Monday, January 2, 2012

The Psychology of Religious Intuitions

Intuitions are very useful. When it comes to complex decisions (like buying a house or deciding who to marry) or when using expertise (like a grand master in chess deciding on a move), intuition is undoubtedly the way to go, as evidenced by common sense and psychological research.

But people often also use intuitions to try to understand the nature of the universe or religious truth. At this point, are intuitions still reliable or do they lead us astray? If you have any interest in the psychology of intuitions and cognitive illusions, or if you wonder whether and when you should trust religious intuitions (and why or why not), you should find this series of interest. To be up-front about it: I will explore evidence suggesting that many types of religious intuitions are indeed based on cognitive illusions that yield fascinating insight into our minds.
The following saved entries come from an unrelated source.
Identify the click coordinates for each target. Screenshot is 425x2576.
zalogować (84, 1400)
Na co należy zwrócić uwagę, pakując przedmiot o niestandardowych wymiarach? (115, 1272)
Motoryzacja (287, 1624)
What are intuitions? As I will consider them, intuitions are judgments or feelings we come to without knowing how we came to them. If you reason through each step, it's logic. If you have a gut feeling that you don't know how you got, it's intuition.

Intuitions do not emerge magically or from a sixth sense, though: they emerge from non-conscious processing. They are like a mill, or the juicer shown above: our brains take input, do something to it inside our mental machinery, and out comes an intuition. Because the processing is non-conscious--hidden inside the machinery, in the juicer analogy--we only see the output (the intuition). However, experimental psychologists can study how the juicer works: what input does it take and what does it do to it in order to produce this intuition?

Consider catching a baseball. In a sense, this involves intuition: your brain takes visual input and must solve some complex physics problems to determine where the ball will go, when it will go there, and at what speed. Consciously, though, you just intuitively know. Again, this can be incredibly useful and time-saving.

So what could go wrong? A few things. For example: 1) Intuitions often involve shortcuts, also called heuristics. These shortcuts usually serve us well, but are fallible and may lead to illusions. 2) Our intuitions developed to handle our ordinary-thing world and ordinary time lengths. Their usefulness can break down at the level of the microscopic or the astronomical, or nanoseconds or eons--but people still feel intuitive tugs at those levels.

Therefore, there are many times when our intuitions about what is true must be critically examined or restrained by logic and scientific thinking.

In future installments, I'll use this background to explore specific intuitions and heuristics we often rely on, examine how they work and when they go wrong, and identify how they connect to religious intuition.